[发明专利]结核分枝杆菌融合蛋白AR2及其构建与表达纯化方法和应用

权利要求书

1.结核分枝杆菌融合蛋白AR2的构建与表达纯化方法，其特征在于，包括以下步骤，

S1：从结核分枝杆菌H37Rv全基因组序列中提取Rv1988及Rv1886c编码的基因序列；

S2：以pET28a、pET30b作为载体，构建pET30b-Rv1988重组质粒和pET28a-Rv1886c重组质粒；

S3：根据提取的Rv1988及Rv1886c基因序列合成Rv1988-Rv1886c，也即融合蛋白AR2的融合基因；

S4：以质粒pET28a作为载体，构建重组质粒pET28a-AR2；

S5：将步骤S2和步骤S4中构建的重组质粒转入表达载体E.coli BL21菌株中；

S6：融合蛋白AR2及亚组份蛋白rRv1988、rRv1886c的表达与纯化。

2.根据权利要求1所述的结核分枝杆菌融合蛋白AR2的构建与表达纯化方法，其特征在于，步骤S2的具体操作包括以下步骤，

S201：参照原核表达载体pET28a、pET30b的多克隆位点设计Rv1988及Rv1886c对应的引物，以H37Rv基因组作为模板进行PCR基因扩增；

S202：对PCR基因扩增产物进行1％琼脂糖凝胶电泳；

S203：目的基因Rv1988和Rv1886c回收与验证；

S204：将回收的目的基因Rv1988、Rv1886c，以及原核表达载体pET28a、pET30b分别进行双酶切；

S205：对双酶切反应液进行纯化；

S206：将纯化后的双酶切产物进行连接，Rv1988与质粒pET30b连接，Rv1886c与质粒pET28a连接；

S207：将步骤S206中得到的两个连接体系分别转入大肠杆菌E.coli DH5α菌株中，置于LB固体培养基上培养，待其长出菌落，每个菌落即为一个单克隆；

S208：于超净台内取高压灭菌的洁净玻璃试管，向其中加入LB液体培养基和抗生素，挑取步骤S207中培养得到单克隆置于液体培养基中，将试管置于摇床内摇菌；

S209：从步骤S208的液体培养基中抽提pET30b-Rv1988重组质粒和pET28a-Rv1886c重组质粒。
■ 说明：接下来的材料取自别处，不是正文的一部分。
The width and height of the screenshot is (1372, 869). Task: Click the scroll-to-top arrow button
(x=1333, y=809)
3.根据权利要求1所述的结核分枝杆菌融合蛋白AR2的构建与表达纯化方法，其特征在于，步骤S202的具体操作包括以下步骤，

1)：1％琼脂糖凝胶的制备；以万分之一天平称取琼脂糖0.2g至烧杯，取20ml 1×TAE溶液，倒入烧杯内，微波炉中火加热1min；取出，待冷却至50℃时，加2μl Gelview染料，摇匀，倒入制胶模具中；室温冷却30min，得1％琼脂糖凝胶，将其取出置于水平电泳槽内；

2)：加样；在1％琼脂糖凝胶的胶孔内加入4μl核酸标志物Marker DL2000，25μlPCR基因扩增产物；

3)：电泳；打开电泳仪，并与电泳槽通电，调整电泳仪电压为100V，电流为100mA，电泳时间设置为25min，Start开始电泳；

4)：成像；电泳仪提示结束后关闭仪器，取出电泳完成的琼脂糖胶，将其置于Bio-Rad凝胶成像系统ChemiDoc XRS+中，运行成像并拍照保存。
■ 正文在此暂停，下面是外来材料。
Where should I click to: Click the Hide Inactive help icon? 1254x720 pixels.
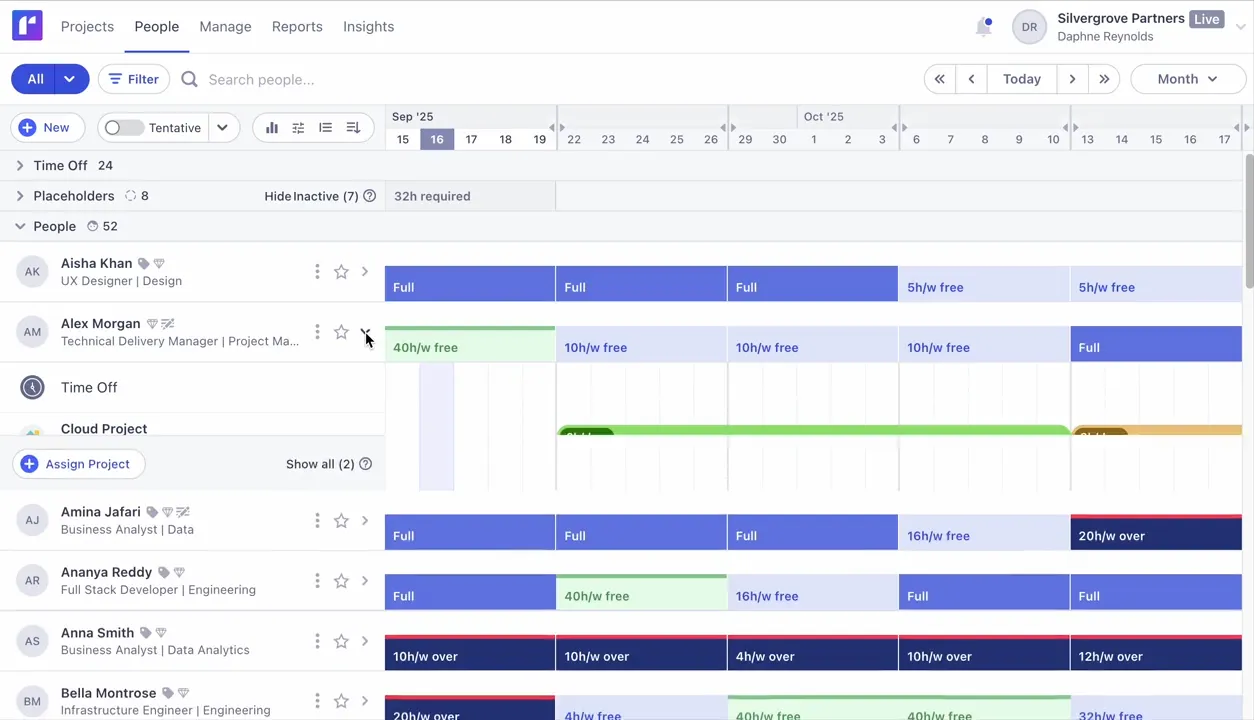[x=369, y=196]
4.根据权利要求3所述的结核分枝杆菌融合蛋白AR2的构建与表达纯化方法，其特征在于，步骤S205的具体操作包括以下步骤，

1)：将双酶切产物装入洁净1.5ml EP管，以无菌水补至100μl，再向其中加入500μl含有异丙醇的缓冲液中，充分混匀；

2)：混匀后移至吸附柱内，以转速为8000rcf离心30s，将流出液再移至吸附柱内，8000rcf离心30s，弃流出液；

3)：将500μl含有乙醇的漂洗液加入到吸附柱内，9000rcf离心30s，弃流出液；

4)：重复操作步骤3)；

5)：将空吸附柱以转速为9000rcf离心1min；

6)：开盖，室温放置5min以挥发残留乙醇；

7)：于水浴锅预热洗脱缓冲液至60℃；

8)：向吸附柱膜中央加入35μl预热至60℃的洗脱缓冲液，40℃静置温浴2min，以转速为9000rcf离心1min，得洗脱液，取3.5μl进行验证，余下于-20℃保存备用。